> [WHAT YOU WILL DO]: Output exactly the lines from the one holding "Task: Click the 米糀 caption under 45.8%" through the final line of the entries.

····················

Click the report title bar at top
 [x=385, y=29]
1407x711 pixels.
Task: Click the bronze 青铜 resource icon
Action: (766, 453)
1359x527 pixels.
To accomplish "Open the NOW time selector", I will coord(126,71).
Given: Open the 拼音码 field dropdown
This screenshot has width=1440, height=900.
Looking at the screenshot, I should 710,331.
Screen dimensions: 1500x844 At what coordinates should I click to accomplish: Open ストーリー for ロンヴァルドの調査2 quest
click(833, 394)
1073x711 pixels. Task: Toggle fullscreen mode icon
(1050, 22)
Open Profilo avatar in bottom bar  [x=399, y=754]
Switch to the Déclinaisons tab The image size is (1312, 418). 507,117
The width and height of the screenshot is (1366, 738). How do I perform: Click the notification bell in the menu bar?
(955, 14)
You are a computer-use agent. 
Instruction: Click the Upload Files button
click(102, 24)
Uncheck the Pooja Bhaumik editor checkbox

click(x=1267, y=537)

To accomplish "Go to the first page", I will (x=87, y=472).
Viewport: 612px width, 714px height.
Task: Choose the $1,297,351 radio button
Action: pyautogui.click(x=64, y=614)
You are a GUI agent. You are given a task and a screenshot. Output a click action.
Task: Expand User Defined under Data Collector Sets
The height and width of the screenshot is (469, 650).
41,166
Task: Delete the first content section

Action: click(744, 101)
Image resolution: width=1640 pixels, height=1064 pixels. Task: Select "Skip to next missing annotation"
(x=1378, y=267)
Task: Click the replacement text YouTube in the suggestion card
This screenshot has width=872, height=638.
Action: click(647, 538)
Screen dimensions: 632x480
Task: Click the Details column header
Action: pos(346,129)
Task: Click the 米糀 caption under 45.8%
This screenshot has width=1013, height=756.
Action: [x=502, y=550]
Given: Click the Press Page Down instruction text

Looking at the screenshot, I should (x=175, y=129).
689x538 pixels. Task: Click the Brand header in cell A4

····················

> [OUTPUT FOR THIS TASK]:
Task: Click the 米糀 caption under 45.8%
This screenshot has width=1013, height=756.
Action: [x=502, y=550]
Given: Click the Press Page Down instruction text

Looking at the screenshot, I should (x=175, y=129).
689x538 pixels. Task: Click the Brand header in cell A4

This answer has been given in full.